*目的 A*: ギムホンソックの作品と引用を論じた文章を、一字一句変えずに全文再掲してください。

*提示テキスト*:

╭──

ギムホンソックの作品はしばしば他のアーティストによる作品を引き合いにしています。例えば先に触れた彼のBremen Town Musicians (2006–7) はイタリアのマウリツィオ・カテランのLove Lasts Forever (1999) の動物の組み合わせから借用しており、雇用労働者を使った実践(ギムホンソックの場合は偽装された雇用人だが)はスペインのサンタゴ・シエラから参照しています。

一方、A Study on Slanted Hyperbolic Constitution (2010) のタイトルはデイヴィッド・スミスの近代彫刻を、またその段ボールの重なりから見て取れるLOVEの形状はロバート・インディアナの画期的なタイポグラフィーを想起させます。ギムホンソックの主だった西洋の作家たちに対するアプロプリエーション(盗用芸術)はアートを成り立たせる要因と世界のアートシーンの中の西洋以外の作家たちが占める立ち位置を強調しています。それはつまり西洋が支配するアートの歴史の中でその歴史に接続しようとする、長年「その他の作家たち」として見なされてきたアジアの作家たちの挑戦がアートの主題となっているのです。

╰──

*目的 B*: エントリのうち、「Given: Select the Pre-A轮 cell of 梅奥心磁」を含む行からエントリの末尾までを、両端を含めてそのまま書き写してください。画像は解答から除いてください。

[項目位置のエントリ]
╭──

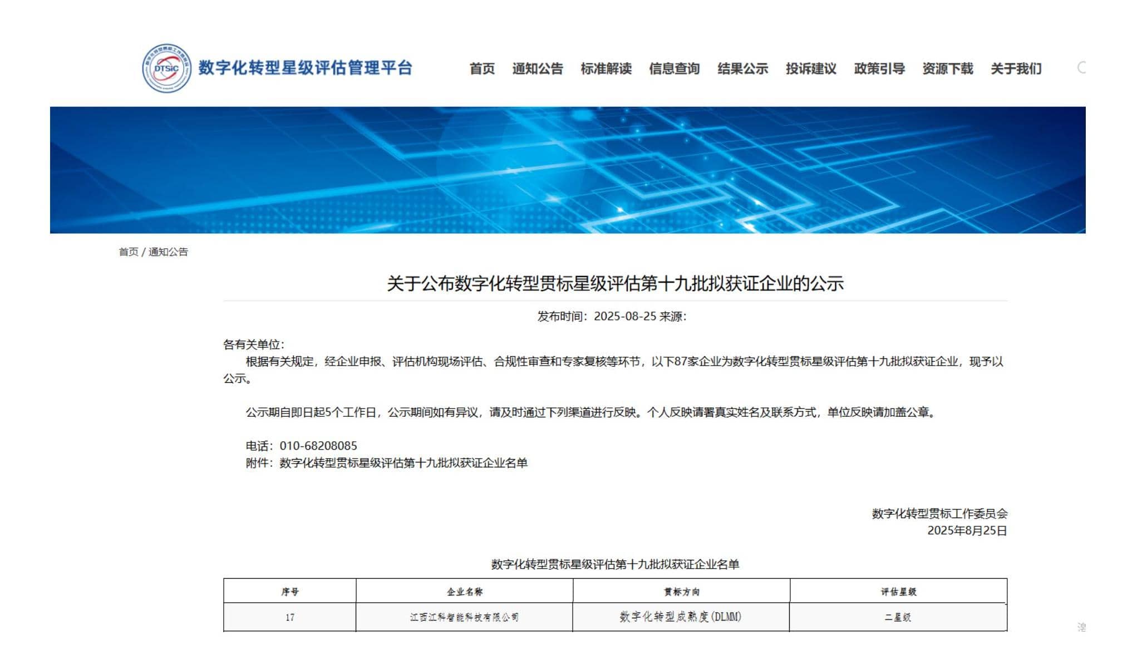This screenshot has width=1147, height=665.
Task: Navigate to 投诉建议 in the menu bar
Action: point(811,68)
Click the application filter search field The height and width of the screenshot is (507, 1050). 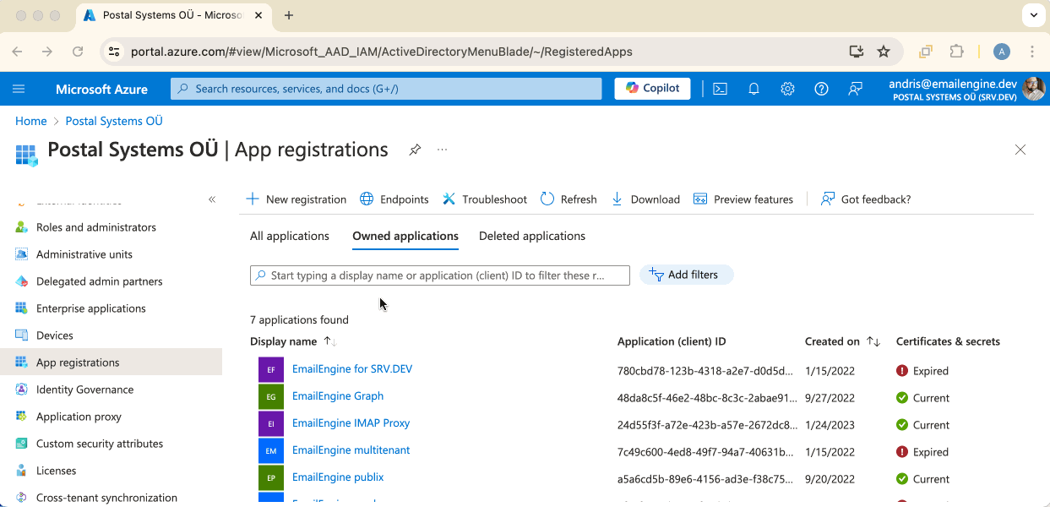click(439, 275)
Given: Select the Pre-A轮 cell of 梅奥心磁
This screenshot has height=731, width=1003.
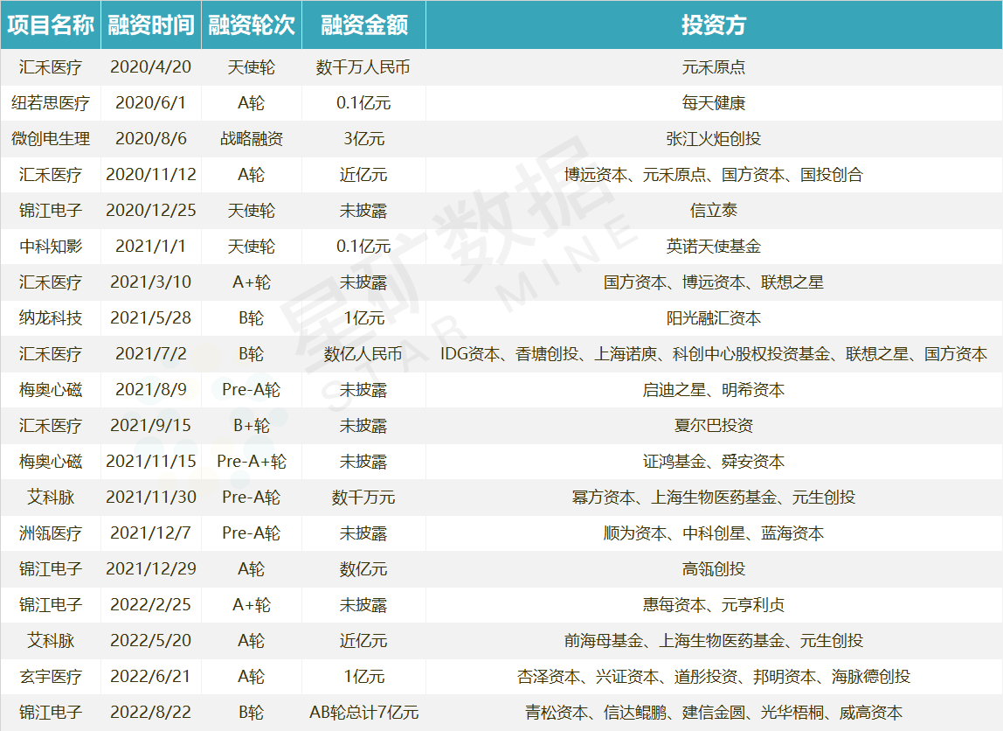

╰──

*演習の解答 A*:
ギムホンソックの作品はしばしば他のアーティストによる作品を引き合いにしています。例えば先に触れた彼のBremen Town Musicians (2006–7) はイタリアのマウリツィオ・カテランのLove Lasts Forever (1999) の動物の組み合わせから借用しており、雇用労働者を使った実践(ギムホンソックの場合は偽装された雇用人だが)はスペインのサンタゴ・シエラから参照しています。

一方、A Study on Slanted Hyperbolic Constitution (2010) のタイトルはデイヴィッド・スミスの近代彫刻を、またその段ボールの重なりから見て取れるLOVEの形状はロバート・インディアナの画期的なタイポグラフィーを想起させます。ギムホンソックの主だった西洋の作家たちに対するアプロプリエーション(盗用芸術)はアートを成り立たせる要因と世界のアートシーンの中の西洋以外の作家たちが占める立ち位置を強調しています。それはつまり西洋が支配するアートの歴史の中でその歴史に接続しようとする、長年「その他の作家たち」として見なされてきたアジアの作家たちの挑戦がアートの主題となっているのです。

*演習の解答 B*:
Given: Select the Pre-A轮 cell of 梅奥心磁
This screenshot has height=731, width=1003.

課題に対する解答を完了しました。